Provided information:

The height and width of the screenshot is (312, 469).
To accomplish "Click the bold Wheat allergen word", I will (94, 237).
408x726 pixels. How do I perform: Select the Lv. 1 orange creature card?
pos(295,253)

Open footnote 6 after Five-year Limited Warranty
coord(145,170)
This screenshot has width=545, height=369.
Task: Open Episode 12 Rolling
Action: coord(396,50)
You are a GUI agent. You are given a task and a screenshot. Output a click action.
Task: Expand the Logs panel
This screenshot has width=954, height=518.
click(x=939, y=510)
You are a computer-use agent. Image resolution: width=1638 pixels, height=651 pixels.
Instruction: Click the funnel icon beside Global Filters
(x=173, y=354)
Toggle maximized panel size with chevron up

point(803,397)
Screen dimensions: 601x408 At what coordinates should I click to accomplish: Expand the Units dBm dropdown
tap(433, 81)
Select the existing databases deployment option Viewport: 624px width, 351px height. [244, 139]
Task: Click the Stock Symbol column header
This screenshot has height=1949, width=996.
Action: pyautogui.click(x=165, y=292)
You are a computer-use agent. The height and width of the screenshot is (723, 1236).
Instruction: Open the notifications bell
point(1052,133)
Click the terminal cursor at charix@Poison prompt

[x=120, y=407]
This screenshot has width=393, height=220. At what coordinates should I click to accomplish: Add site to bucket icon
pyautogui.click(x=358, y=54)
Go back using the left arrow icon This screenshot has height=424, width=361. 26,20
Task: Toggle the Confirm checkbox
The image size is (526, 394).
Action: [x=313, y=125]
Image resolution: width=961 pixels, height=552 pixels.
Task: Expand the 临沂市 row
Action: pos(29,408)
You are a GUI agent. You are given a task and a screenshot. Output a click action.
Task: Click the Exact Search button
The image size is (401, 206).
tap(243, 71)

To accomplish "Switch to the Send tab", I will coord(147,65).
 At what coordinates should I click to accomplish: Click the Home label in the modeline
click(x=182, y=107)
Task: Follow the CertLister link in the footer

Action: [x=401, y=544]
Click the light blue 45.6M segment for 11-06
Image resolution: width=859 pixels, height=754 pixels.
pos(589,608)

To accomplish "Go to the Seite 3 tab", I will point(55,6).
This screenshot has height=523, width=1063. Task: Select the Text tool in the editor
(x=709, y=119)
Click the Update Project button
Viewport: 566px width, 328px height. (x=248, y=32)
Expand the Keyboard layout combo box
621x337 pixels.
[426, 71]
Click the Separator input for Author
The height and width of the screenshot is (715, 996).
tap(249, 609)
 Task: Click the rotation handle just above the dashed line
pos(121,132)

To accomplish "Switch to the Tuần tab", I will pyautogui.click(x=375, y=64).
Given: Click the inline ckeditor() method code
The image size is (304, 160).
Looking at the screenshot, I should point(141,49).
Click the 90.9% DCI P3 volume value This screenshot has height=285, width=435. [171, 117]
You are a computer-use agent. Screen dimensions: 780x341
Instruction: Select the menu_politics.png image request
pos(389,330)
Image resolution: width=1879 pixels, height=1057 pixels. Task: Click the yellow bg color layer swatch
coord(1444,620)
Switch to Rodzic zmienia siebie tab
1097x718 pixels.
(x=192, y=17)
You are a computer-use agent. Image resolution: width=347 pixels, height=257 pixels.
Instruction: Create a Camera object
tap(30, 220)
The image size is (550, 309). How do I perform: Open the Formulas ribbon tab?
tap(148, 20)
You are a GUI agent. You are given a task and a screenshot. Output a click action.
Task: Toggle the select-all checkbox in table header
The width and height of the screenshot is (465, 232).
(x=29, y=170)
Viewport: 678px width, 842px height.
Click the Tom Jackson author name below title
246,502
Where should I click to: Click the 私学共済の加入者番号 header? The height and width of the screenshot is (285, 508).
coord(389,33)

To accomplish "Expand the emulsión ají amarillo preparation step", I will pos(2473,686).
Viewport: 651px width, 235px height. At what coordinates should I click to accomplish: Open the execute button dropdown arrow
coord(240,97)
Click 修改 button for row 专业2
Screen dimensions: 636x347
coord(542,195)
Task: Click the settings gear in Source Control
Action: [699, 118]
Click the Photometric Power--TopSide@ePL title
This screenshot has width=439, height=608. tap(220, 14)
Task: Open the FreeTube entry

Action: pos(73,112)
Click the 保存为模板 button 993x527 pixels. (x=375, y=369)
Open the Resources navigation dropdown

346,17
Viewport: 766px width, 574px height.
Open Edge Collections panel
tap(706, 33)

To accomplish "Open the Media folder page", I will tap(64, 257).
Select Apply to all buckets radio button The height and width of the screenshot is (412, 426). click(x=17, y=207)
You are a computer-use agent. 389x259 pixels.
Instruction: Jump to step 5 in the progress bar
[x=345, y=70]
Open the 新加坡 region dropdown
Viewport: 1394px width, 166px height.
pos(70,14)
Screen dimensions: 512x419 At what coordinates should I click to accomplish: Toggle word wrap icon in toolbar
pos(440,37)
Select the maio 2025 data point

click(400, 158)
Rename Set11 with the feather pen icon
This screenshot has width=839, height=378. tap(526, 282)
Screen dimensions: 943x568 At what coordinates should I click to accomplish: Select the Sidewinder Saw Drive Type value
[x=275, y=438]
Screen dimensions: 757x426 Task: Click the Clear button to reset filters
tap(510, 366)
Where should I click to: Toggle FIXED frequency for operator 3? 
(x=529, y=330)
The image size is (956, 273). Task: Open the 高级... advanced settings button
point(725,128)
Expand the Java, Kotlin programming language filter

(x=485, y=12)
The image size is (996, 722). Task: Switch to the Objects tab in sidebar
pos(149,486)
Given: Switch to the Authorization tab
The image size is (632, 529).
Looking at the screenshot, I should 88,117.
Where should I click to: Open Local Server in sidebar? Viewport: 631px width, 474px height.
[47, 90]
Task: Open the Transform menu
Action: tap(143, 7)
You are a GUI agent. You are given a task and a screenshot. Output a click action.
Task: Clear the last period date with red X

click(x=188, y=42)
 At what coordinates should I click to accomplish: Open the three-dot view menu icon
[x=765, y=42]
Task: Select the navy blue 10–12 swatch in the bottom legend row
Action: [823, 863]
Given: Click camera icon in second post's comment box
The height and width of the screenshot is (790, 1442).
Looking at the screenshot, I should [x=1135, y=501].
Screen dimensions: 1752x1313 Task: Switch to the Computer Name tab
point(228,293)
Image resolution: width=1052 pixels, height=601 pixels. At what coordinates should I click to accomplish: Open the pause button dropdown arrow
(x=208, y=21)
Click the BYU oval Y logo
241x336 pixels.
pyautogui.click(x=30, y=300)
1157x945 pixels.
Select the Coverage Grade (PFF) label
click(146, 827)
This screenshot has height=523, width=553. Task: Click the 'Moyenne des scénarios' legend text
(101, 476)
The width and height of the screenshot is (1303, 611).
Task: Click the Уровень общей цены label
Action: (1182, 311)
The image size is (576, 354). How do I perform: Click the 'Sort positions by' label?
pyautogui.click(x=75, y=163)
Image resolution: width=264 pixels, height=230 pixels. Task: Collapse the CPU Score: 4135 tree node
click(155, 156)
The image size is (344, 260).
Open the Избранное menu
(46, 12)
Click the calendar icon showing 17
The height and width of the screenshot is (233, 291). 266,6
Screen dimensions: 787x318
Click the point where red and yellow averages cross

What you should do: Copy every one of the items above, word for word and in the same order.

Expected output:
The height and width of the screenshot is (312, 469).
To accomplish "Click the bold Wheat allergen word", I will (94, 237).
408x726 pixels. How do I perform: Select the Lv. 1 orange creature card?
pos(295,253)

Open footnote 6 after Five-year Limited Warranty
coord(145,170)
This screenshot has width=545, height=369.
Task: Open Episode 12 Rolling
Action: coord(396,50)
You are a GUI agent. You are given a task and a screenshot. Output a click action.
Task: Expand the Logs panel
This screenshot has width=954, height=518.
click(x=939, y=510)
You are a computer-use agent. Image resolution: width=1638 pixels, height=651 pixels.
Instruction: Click the funnel icon beside Global Filters
(x=173, y=354)
Toggle maximized panel size with chevron up

point(803,397)
Screen dimensions: 601x408 At what coordinates should I click to accomplish: Expand the Units dBm dropdown
tap(433, 81)
Select the existing databases deployment option Viewport: 624px width, 351px height. [244, 139]
Task: Click the Stock Symbol column header
This screenshot has height=1949, width=996.
Action: pyautogui.click(x=165, y=292)
You are a computer-use agent. The height and width of the screenshot is (723, 1236).
Instruction: Open the notifications bell
point(1052,133)
Click the terminal cursor at charix@Poison prompt

[x=120, y=407]
This screenshot has width=393, height=220. At what coordinates should I click to accomplish: Add site to bucket icon
pyautogui.click(x=358, y=54)
Go back using the left arrow icon This screenshot has height=424, width=361. 26,20
Task: Toggle the Confirm checkbox
The image size is (526, 394).
Action: [x=313, y=125]
Image resolution: width=961 pixels, height=552 pixels.
Task: Expand the 临沂市 row
Action: pos(29,408)
You are a GUI agent. You are given a task and a screenshot. Output a click action.
Task: Click the Exact Search button
The image size is (401, 206).
tap(243, 71)

To accomplish "Switch to the Send tab", I will coord(147,65).
 At what coordinates should I click to accomplish: Click the Home label in the modeline
click(x=182, y=107)
Task: Follow the CertLister link in the footer

Action: [x=401, y=544]
Click the light blue 45.6M segment for 11-06
Image resolution: width=859 pixels, height=754 pixels.
pos(589,608)

To accomplish "Go to the Seite 3 tab", I will point(55,6).
This screenshot has height=523, width=1063. Task: Select the Text tool in the editor
(x=709, y=119)
Click the Update Project button
Viewport: 566px width, 328px height. (x=248, y=32)
Expand the Keyboard layout combo box
621x337 pixels.
[426, 71]
Click the Separator input for Author
The height and width of the screenshot is (715, 996).
tap(249, 609)
 Task: Click the rotation handle just above the dashed line
pos(121,132)

To accomplish "Switch to the Tuần tab", I will pyautogui.click(x=375, y=64).
Given: Click the inline ckeditor() method code
The image size is (304, 160).
Looking at the screenshot, I should point(141,49).
Click the 90.9% DCI P3 volume value This screenshot has height=285, width=435. [171, 117]
You are a computer-use agent. Screen dimensions: 780x341
Instruction: Select the menu_politics.png image request
pos(389,330)
Image resolution: width=1879 pixels, height=1057 pixels. Task: Click the yellow bg color layer swatch
coord(1444,620)
Switch to Rodzic zmienia siebie tab
1097x718 pixels.
(x=192, y=17)
You are a computer-use agent. Image resolution: width=347 pixels, height=257 pixels.
Instruction: Create a Camera object
tap(30, 220)
The image size is (550, 309). How do I perform: Open the Formulas ribbon tab?
tap(148, 20)
You are a GUI agent. You are given a task and a screenshot. Output a click action.
Task: Toggle the select-all checkbox in table header
The width and height of the screenshot is (465, 232).
(x=29, y=170)
Viewport: 678px width, 842px height.
Click the Tom Jackson author name below title
246,502
Where should I click to: Click the 私学共済の加入者番号 header? The height and width of the screenshot is (285, 508).
coord(389,33)

To accomplish "Expand the emulsión ají amarillo preparation step", I will pos(2473,686).
Viewport: 651px width, 235px height. At what coordinates should I click to accomplish: Open the execute button dropdown arrow
coord(240,97)
Click 修改 button for row 专业2
Screen dimensions: 636x347
coord(542,195)
Task: Click the settings gear in Source Control
Action: [699, 118]
Click the Photometric Power--TopSide@ePL title
This screenshot has width=439, height=608. tap(220, 14)
Task: Open the FreeTube entry

Action: pos(73,112)
Click the 保存为模板 button 993x527 pixels. (x=375, y=369)
Open the Resources navigation dropdown

346,17
Viewport: 766px width, 574px height.
Open Edge Collections panel
tap(706, 33)

To accomplish "Open the Media folder page", I will tap(64, 257).
Select Apply to all buckets radio button The height and width of the screenshot is (412, 426). click(x=17, y=207)
You are a computer-use agent. 389x259 pixels.
Instruction: Jump to step 5 in the progress bar
[x=345, y=70]
Open the 新加坡 region dropdown
Viewport: 1394px width, 166px height.
pos(70,14)
Screen dimensions: 512x419 At what coordinates should I click to accomplish: Toggle word wrap icon in toolbar
pos(440,37)
Select the maio 2025 data point

click(400, 158)
Rename Set11 with the feather pen icon
This screenshot has width=839, height=378. tap(526, 282)
Screen dimensions: 943x568 At what coordinates should I click to accomplish: Select the Sidewinder Saw Drive Type value
[x=275, y=438]
Screen dimensions: 757x426 Task: Click the Clear button to reset filters
tap(510, 366)
Where should I click to: Toggle FIXED frequency for operator 3? 
(x=529, y=330)
The image size is (956, 273). Task: Open the 高级... advanced settings button
point(725,128)
Expand the Java, Kotlin programming language filter

(x=485, y=12)
The image size is (996, 722). Task: Switch to the Objects tab in sidebar
pos(149,486)
Given: Switch to the Authorization tab
The image size is (632, 529).
Looking at the screenshot, I should 88,117.
Where should I click to: Open Local Server in sidebar? Viewport: 631px width, 474px height.
[47, 90]
Task: Open the Transform menu
Action: tap(143, 7)
You are a GUI agent. You are given a task and a screenshot. Output a click action.
Task: Clear the last period date with red X

click(x=188, y=42)
 At what coordinates should I click to accomplish: Open the three-dot view menu icon
[x=765, y=42]
Task: Select the navy blue 10–12 swatch in the bottom legend row
Action: [823, 863]
Given: Click camera icon in second post's comment box
The height and width of the screenshot is (790, 1442).
Looking at the screenshot, I should [x=1135, y=501].
Screen dimensions: 1752x1313 Task: Switch to the Computer Name tab
point(228,293)
Image resolution: width=1052 pixels, height=601 pixels. At what coordinates should I click to accomplish: Open the pause button dropdown arrow
(x=208, y=21)
Click the BYU oval Y logo
241x336 pixels.
pyautogui.click(x=30, y=300)
1157x945 pixels.
Select the Coverage Grade (PFF) label
click(146, 827)
This screenshot has height=523, width=553. Task: Click the 'Moyenne des scénarios' legend text
(101, 476)
The width and height of the screenshot is (1303, 611).
Task: Click the Уровень общей цены label
Action: (1182, 311)
The image size is (576, 354). How do I perform: Click the 'Sort positions by' label?
pyautogui.click(x=75, y=163)
Image resolution: width=264 pixels, height=230 pixels. Task: Collapse the CPU Score: 4135 tree node
click(155, 156)
The image size is (344, 260).
Open the Избранное menu
(46, 12)
Click the calendar icon showing 17
The height and width of the screenshot is (233, 291). 266,6
Screen dimensions: 787x318
Click the point where red and yellow averages cross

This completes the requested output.